Accountability. Strong leaders hold people accountable. When there are problems with achieving outcomes, they explore and seek to remove barriers to accomplishment. They do not accept excuses or let people off the hook. These leaders demonstrate confidence in the ability of their people to excel and help them do so. When necessary, they impose consequences so that everyone understands they are always accountable for their performance.
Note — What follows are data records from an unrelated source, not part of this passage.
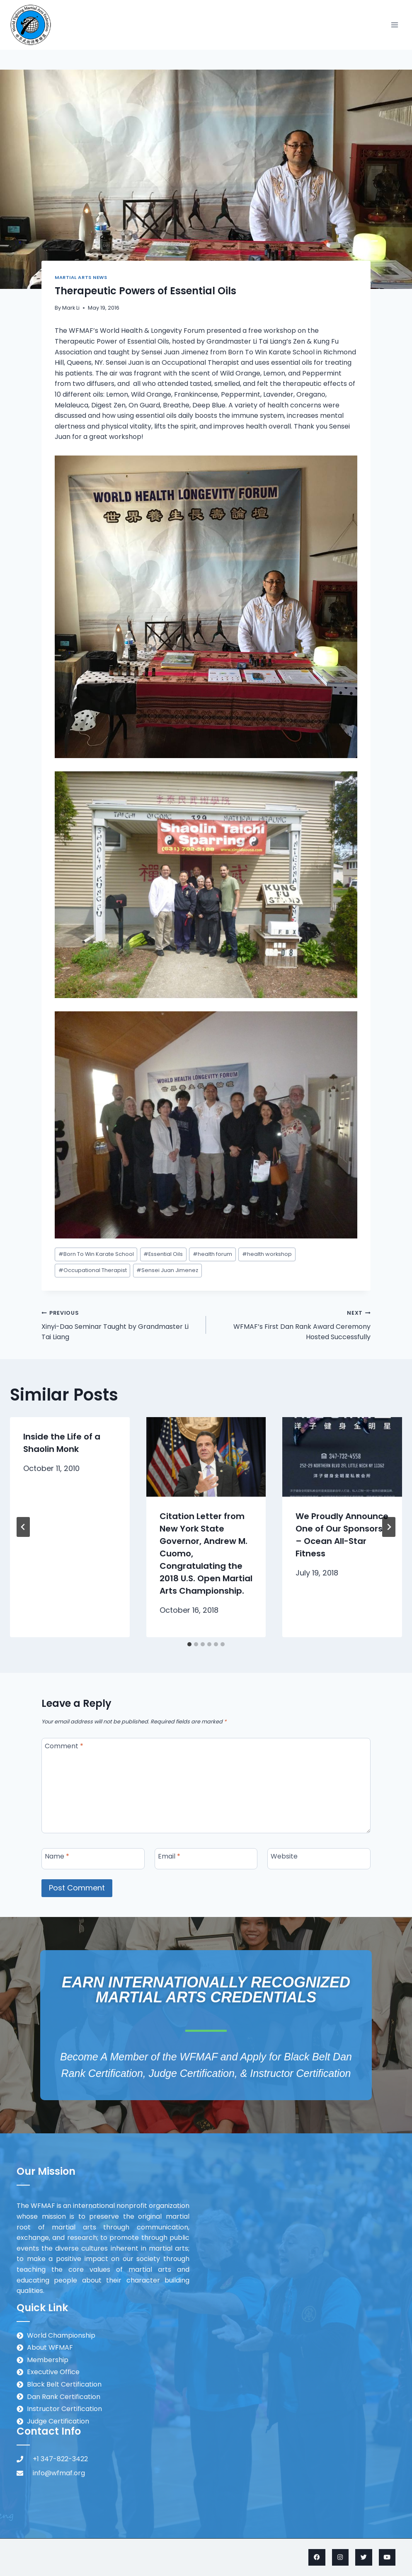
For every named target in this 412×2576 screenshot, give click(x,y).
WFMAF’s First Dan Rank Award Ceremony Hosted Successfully (292, 1324)
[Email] (206, 1859)
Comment (64, 1746)
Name (57, 1856)
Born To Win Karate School (96, 1254)
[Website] (319, 1859)
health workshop (267, 1254)
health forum (212, 1254)
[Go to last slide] (23, 1527)
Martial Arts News (81, 277)
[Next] (388, 1527)
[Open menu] (394, 24)
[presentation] (206, 1457)
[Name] (93, 1859)
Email (169, 1856)
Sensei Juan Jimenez (167, 1270)
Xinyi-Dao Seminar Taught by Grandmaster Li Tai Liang (120, 1324)
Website (284, 1856)
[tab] (189, 1644)
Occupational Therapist (92, 1270)
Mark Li (71, 307)
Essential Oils (163, 1254)
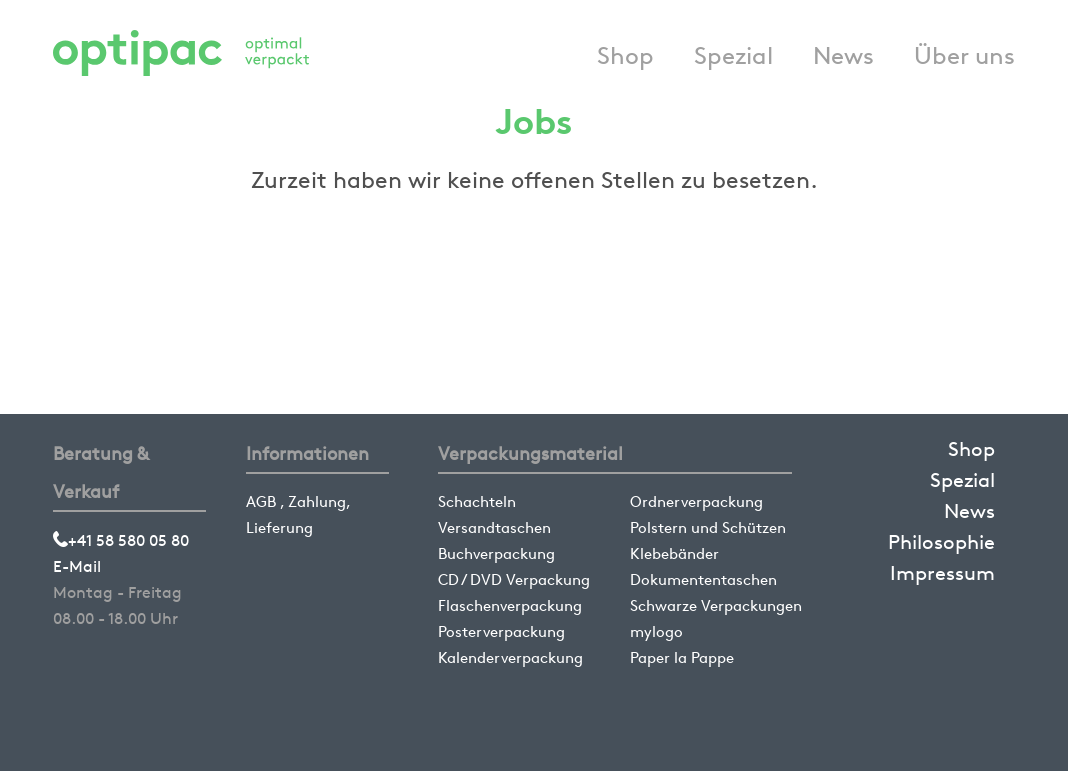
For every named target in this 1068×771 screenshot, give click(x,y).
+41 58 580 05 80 (121, 540)
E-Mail (77, 566)
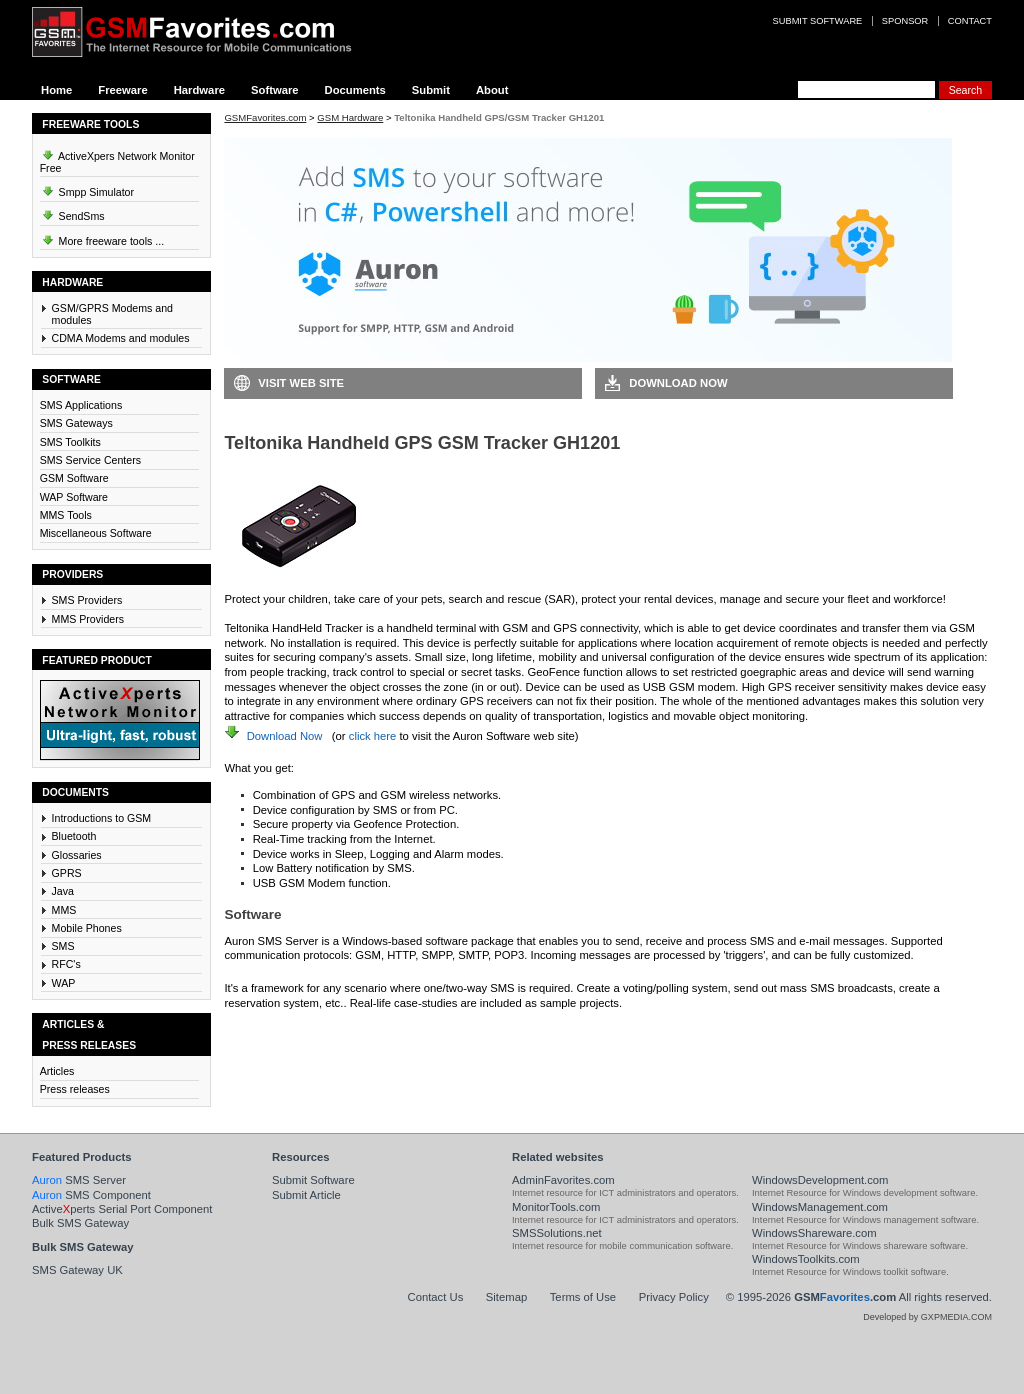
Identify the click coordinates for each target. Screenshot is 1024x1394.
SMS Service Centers (90, 460)
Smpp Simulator (87, 189)
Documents (355, 90)
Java (63, 891)
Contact (970, 21)
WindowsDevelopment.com (820, 1180)
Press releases (75, 1089)
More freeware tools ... (102, 238)
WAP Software (74, 497)
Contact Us (436, 1297)
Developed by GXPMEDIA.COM (927, 1317)
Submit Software (313, 1180)
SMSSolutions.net (557, 1233)
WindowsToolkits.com (806, 1259)
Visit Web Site (301, 383)
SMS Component (91, 1195)
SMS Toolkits (70, 442)
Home (56, 90)
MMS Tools (66, 515)
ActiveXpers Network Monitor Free (117, 159)
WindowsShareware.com (814, 1233)
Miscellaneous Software (96, 533)
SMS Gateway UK (77, 1270)
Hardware (199, 90)
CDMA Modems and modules (121, 338)
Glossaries (77, 855)
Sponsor (905, 21)
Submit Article (306, 1195)
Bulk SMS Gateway (80, 1223)
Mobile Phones (87, 928)
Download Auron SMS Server (317, 1033)
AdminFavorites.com (563, 1180)
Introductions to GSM (102, 818)
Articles (57, 1071)
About (492, 90)
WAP (64, 983)
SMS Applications (81, 405)
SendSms (72, 213)
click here (373, 736)
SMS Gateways (76, 423)
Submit (431, 90)
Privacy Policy (674, 1297)
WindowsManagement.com (820, 1207)
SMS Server (79, 1180)
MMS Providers (88, 619)
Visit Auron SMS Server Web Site (697, 1033)
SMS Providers (87, 600)
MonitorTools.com (556, 1207)
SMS (63, 946)
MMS (64, 910)
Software (275, 90)
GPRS (67, 873)
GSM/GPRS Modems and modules (112, 314)
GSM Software (74, 478)
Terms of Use (583, 1297)
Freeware (122, 90)
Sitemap (506, 1297)
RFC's (66, 964)
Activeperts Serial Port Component (122, 1209)
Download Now (678, 383)
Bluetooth (74, 836)
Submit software (818, 21)
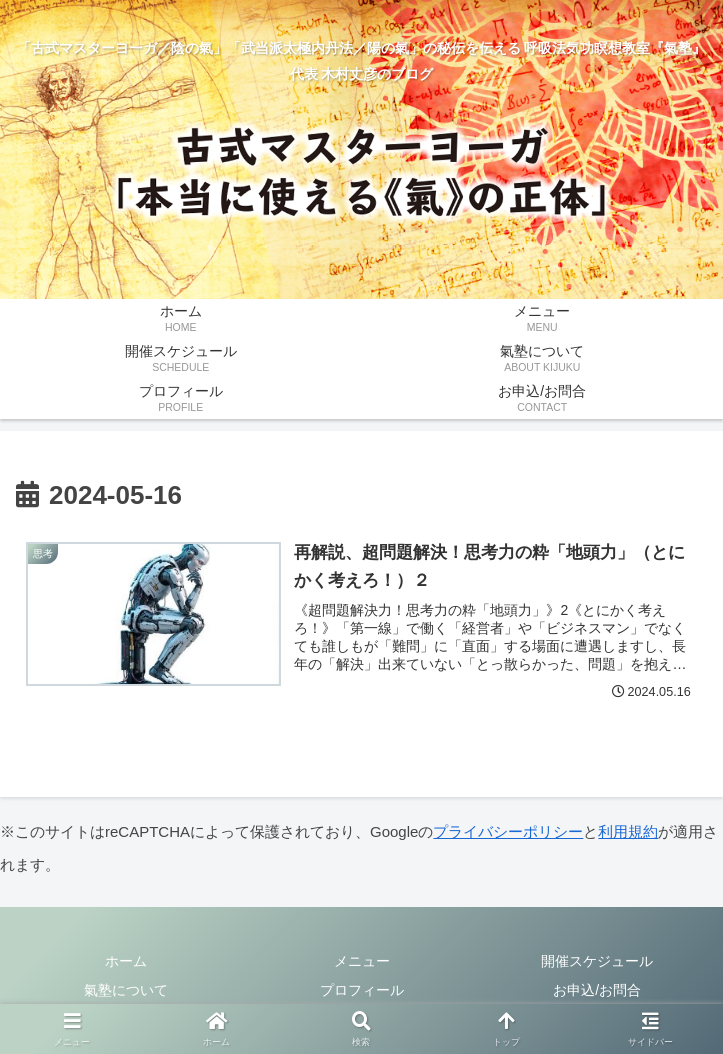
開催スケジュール (597, 961)
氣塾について (126, 990)
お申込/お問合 (597, 990)
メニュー (362, 961)
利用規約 (628, 831)
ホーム (126, 961)
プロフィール (362, 990)
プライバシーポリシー (508, 831)
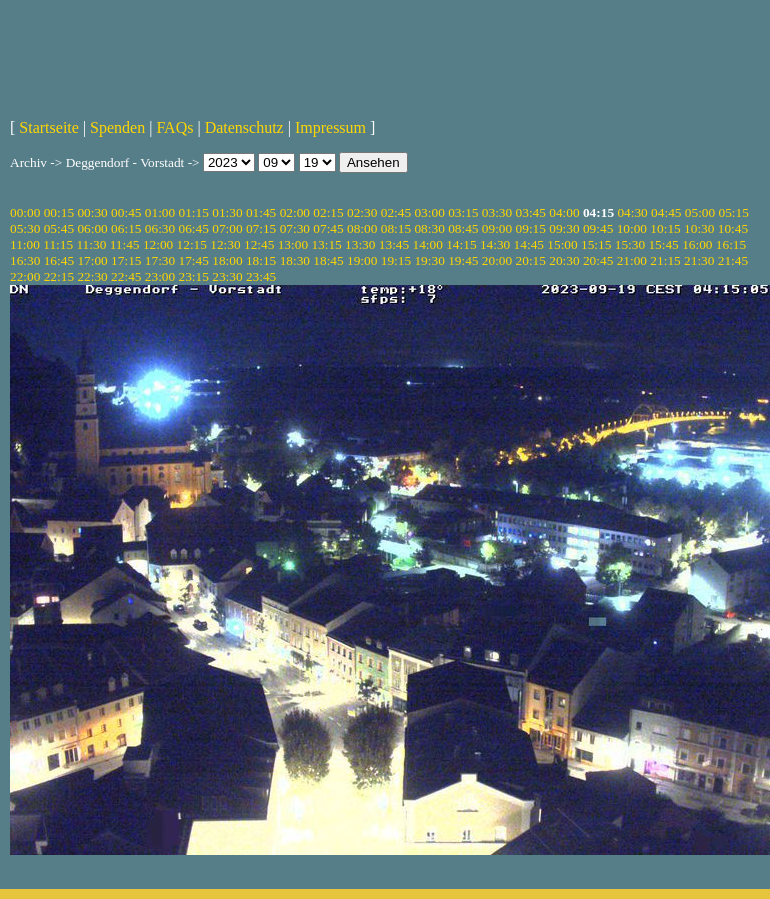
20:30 (564, 260)
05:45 (59, 228)
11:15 (58, 244)
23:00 (160, 276)
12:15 (192, 244)
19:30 (429, 260)
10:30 (699, 228)
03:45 (531, 212)
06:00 (92, 228)
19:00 (362, 260)
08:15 (396, 228)
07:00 (227, 228)
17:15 (126, 260)
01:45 (261, 212)
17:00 (92, 260)
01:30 (227, 212)
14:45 (529, 244)
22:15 (59, 276)
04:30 (632, 212)
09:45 (598, 228)
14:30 (495, 244)
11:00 (25, 244)
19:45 (463, 260)
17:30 (160, 260)
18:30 (295, 260)
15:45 (663, 244)
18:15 (261, 260)
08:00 (362, 228)
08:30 (429, 228)
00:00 (25, 212)
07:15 (261, 228)
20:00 (497, 260)
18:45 (328, 260)
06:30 (160, 228)
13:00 (293, 244)
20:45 (598, 260)
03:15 (463, 212)
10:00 (632, 228)
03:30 (497, 212)
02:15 (328, 212)
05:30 (25, 228)
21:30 (699, 260)
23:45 (261, 276)
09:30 (564, 228)
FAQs (174, 127)
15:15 (596, 244)
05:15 (734, 212)
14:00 (428, 244)
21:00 (632, 260)
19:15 (396, 260)
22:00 (25, 276)
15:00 (562, 244)
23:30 (227, 276)
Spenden (117, 127)
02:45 (396, 212)
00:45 (126, 212)
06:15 (126, 228)
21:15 (665, 260)
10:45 (733, 228)
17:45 (194, 260)
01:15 (194, 212)
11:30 (91, 244)
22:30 (92, 276)
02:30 (362, 212)
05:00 (700, 212)
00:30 (92, 212)
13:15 (326, 244)
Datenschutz (244, 127)
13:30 (360, 244)
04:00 (564, 212)
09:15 (531, 228)
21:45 (733, 260)
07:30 (295, 228)
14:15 (461, 244)
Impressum (330, 127)
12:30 (225, 244)
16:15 (731, 244)
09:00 (497, 228)
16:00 (697, 244)
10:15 (665, 228)
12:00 (158, 244)
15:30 (630, 244)
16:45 (59, 260)
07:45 (328, 228)
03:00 (429, 212)
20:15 (531, 260)
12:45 (259, 244)
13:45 (394, 244)
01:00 (160, 212)
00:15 (59, 212)
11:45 (125, 244)
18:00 (227, 260)
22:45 (126, 276)
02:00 (295, 212)
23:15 (194, 276)
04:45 (666, 212)
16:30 (25, 260)
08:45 (463, 228)
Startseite (49, 127)
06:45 (194, 228)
Development. Effective leaders focus not only on the work to be done, but also on those who do the work – they always look for ways to develop talent and bring out the best in people. They give people challenging “stretch” assignments to build their confidence and competence as preparation to assume greater responsibilities. They ask questions and help people come up with their own solutions. They build teams that are high functioning, giving each other feedback and resolving conflict themselves rather than counting on the leader to do so. The best leaders leave behind a legacy of other skilled leaders who can take the organization to even greater heights.

Recognition. Great leaders routinely recognize and praise contribution. They celebrate wins and significant achievements, allowing people to share in the well-deserved glow of accomplishment. They do not take people or their achievements for granted. They make a big deal out of success.

Leadership Mistakes and “Derailers”

In many ways, the biggest mistakes leaders make are the opposites of the effective leadership skills: not communicating clearly and listening; not establishing clear expectations and providing feedback; not holding people accountable and stepping up to deal with difficult situations or people; not developing people; not recognizing and celebrating achievement.

In addition to these derailers, we see some other common mistakes leaders should take particular care to avoid.

Mistrust. Leaders who are not trusted are not able to lead. Every interaction with people is an opportunity to build – or erode – trust. Be sure that you are trustworthy; literally, worthy of people placing trust in you. People will watch you to see if you say one thing and do something else. If you are untruthful or don’t follow through with commitments you make, others will mistrust you and not follow your lead.

Assumptions. Always test assumptions about people and situations to be sure you are working with complete and factual information. What you assume to be true may be an incomplete or distorted view of reality. If you lead based on erroneous assumptions, you limit your effectiveness.

Ego. As a leader, you are in a superior position, but you are not a superior person. Leave your ego at the door and treat everyone with respect. Egotistical leaders who lead through fear and intimidation may gain temporary compliance, but they do not get long-term commitment. Further, they do not retain top talent.

“Leadership is a choice, not a position.”
 – Stephen Covey

Micromanaging. When leaders don’t “let go” of the details, they send a message that people are not capable. Leading means getting work done through others, not doing everything yourself or insisting that everything be done your way. You cannot get the best out of people by overmanaging them.

Unavailable. Leaders have so much to do that it is easy to become unavailable to your people (this is a problem especially when you lead people who work remotely or at a different location). How you spend your time as a leader signals what you value and consider important. If you limit your availability, you also limit how effective a leader you are. Being available to work with and develop your people is a high priority investment in future success.

Inflexible. Being a firm and consistent leader does not mean being inflexible. The best leaders are aware of their own behavioral style and the impact they have on others. To be effective requires being flexible in your leadership approach. If you are inflexible, you are likely to build inflexibility in others and foster a culture of conflict.

ATW’s decades of working to develop and support leaders provides some very clear lessons for leadership effectiveness. What will you do today to become a stronger leader and avoid the common mistakes that can derail your success?